— Görevleriniz —
(A) Simeone yazısına göre Diego Simeone'ye neden zaman zaman "futbolun katili" deniyor? Bir ile üç cümle arasında açıklayın.
(B) Lütfen Simeone yazısını son cümlesinden sonra kaldığı yerden sürdürün.

— Kaynak metin —
--------------------------------

Diego Simeone: Futbolun katili mi, yoksa anti-kahraman mı?
2011'den bu yana Atletico Madrid'i çalıştıran Arjantinli teknik direktör Diego Simeone, takımının Manchester City karşısında sergilediği performansla yeniden gündemde. Katı savunma oyunuyla zaman zaman "futbolun katili" yakıştırması yapılan isim için anti-kahraman diyen de var. Peki Simeone hangisi?
Atletico Madrid ile Manchester City'nin 180 dakikalık düellosundan tek bir gol çıktı. Buna rağmen Atletico-City eşleşmesi, toplam dokuz gole tanıklık edilen Real-Chelsea eşleşmesi kadar ses getirdi. Hatta futbol dışı olaylar nedeniyle eşleşmenin daha büyük bir yankı uyandırdığını öne sürmek de mümkün.
Öncelikle ilk maça bakmakta fayda var. Sosyal medyayı da sallayan tartışmalar bu maçta alevlendi. Öne çıkan nokta ise istatistiklerdi...

--------------------------------

— Veri bölümü —

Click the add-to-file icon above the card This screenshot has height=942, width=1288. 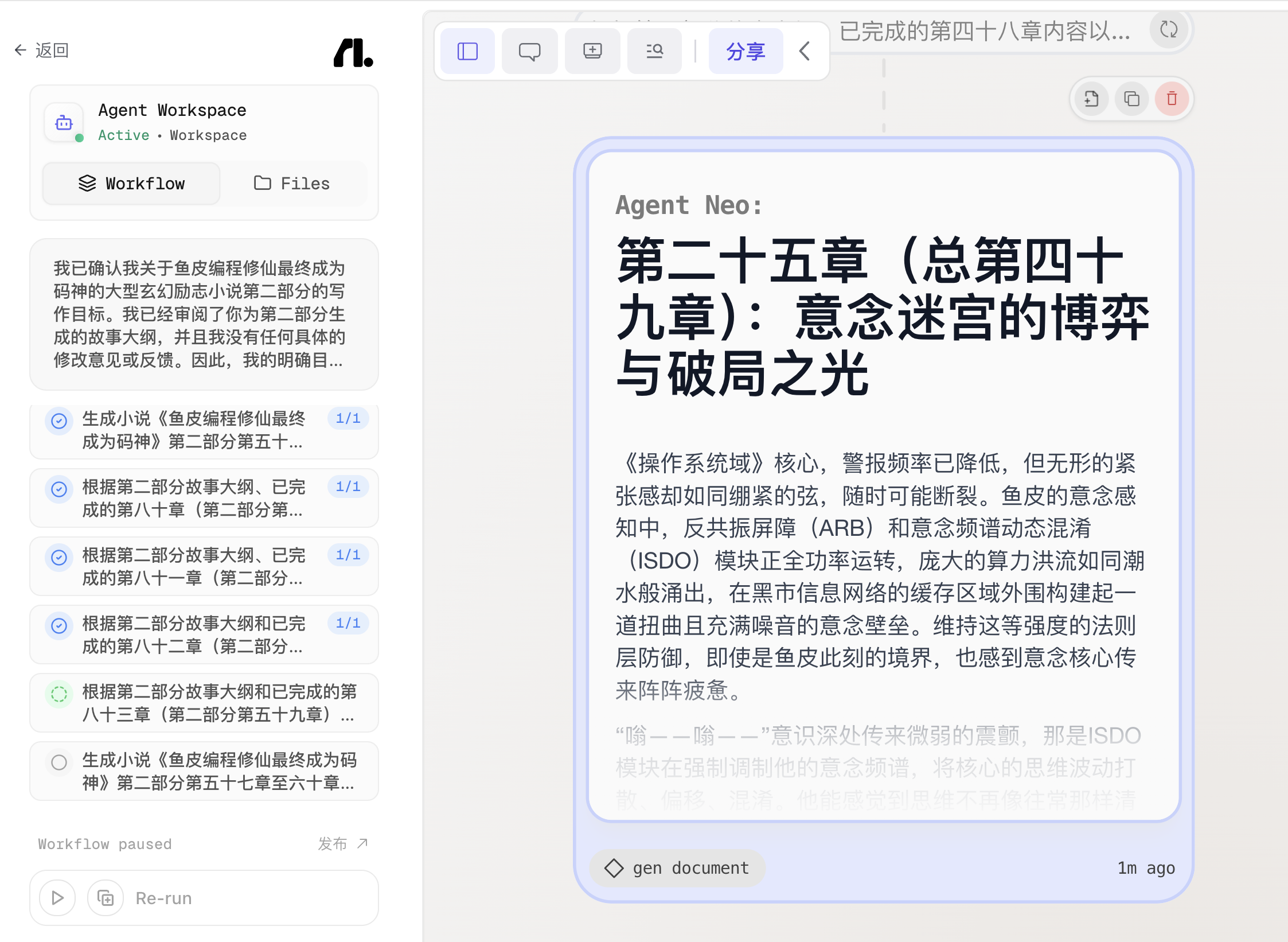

--------------------------------

— Görev sonuçları —
(A) Simeone'ye bu yakıştırma, takımına oynattığı katı savunma oyunu nedeniyle yapılıyor.

(B)
Atletico Madrid ilk maçı hiç şut çekmeden tamamladı. Hiç korner kullanmadı... Rakip ceza sahasında sadece beş kez topla buluşabildiler. Ancak buna rağmen maçın başından sonuna kadar yoğun bir baskıyla oynayan Pep Guardiola'nın öğrencileri de yalnızca iki isabetli şut çekip, 70'te De Bruyne'nin golüyle ancak 1-0 kazanabildi.
Hatta 51'de Llorente ceza sahası içinde tercihini doğru yapsa Atletico istediğini fazlasıyla almış olacaktı... Tartışma da aslında burada çıkıyor. “İstediğini almak” için kullandığınız yol ne kadar önemli?
ANTİTEZLER OYUNU...
Futbol tezlere karşı üretilen antitezler oyunu.
Antonio Conte'nin 3-4-3'ü, Jürgen Klopp'un 'gegenpress'i, Pep'in tiki-taka'sı pek çok takımı ve teknik direktörü çarpıcı biçimde etkiledi. Bu üç tezin yanına -hatta karşısına- mutlaka Diego Simeone'nin de adını yazmak gerekiyor. Arjantinli, birlikte savunma yapmanın ve yoğun bir şekilde alan daraltmanın sezon boyu sürdürülebilecek ve sonuç almaya da yarayan bir çözüm olabileceğini gösterdi.
Keyif almanın, güzelliklerin, “şık” işlerin övüldüğü bu modern futbol dünyasında Simeone bir anti-kahraman.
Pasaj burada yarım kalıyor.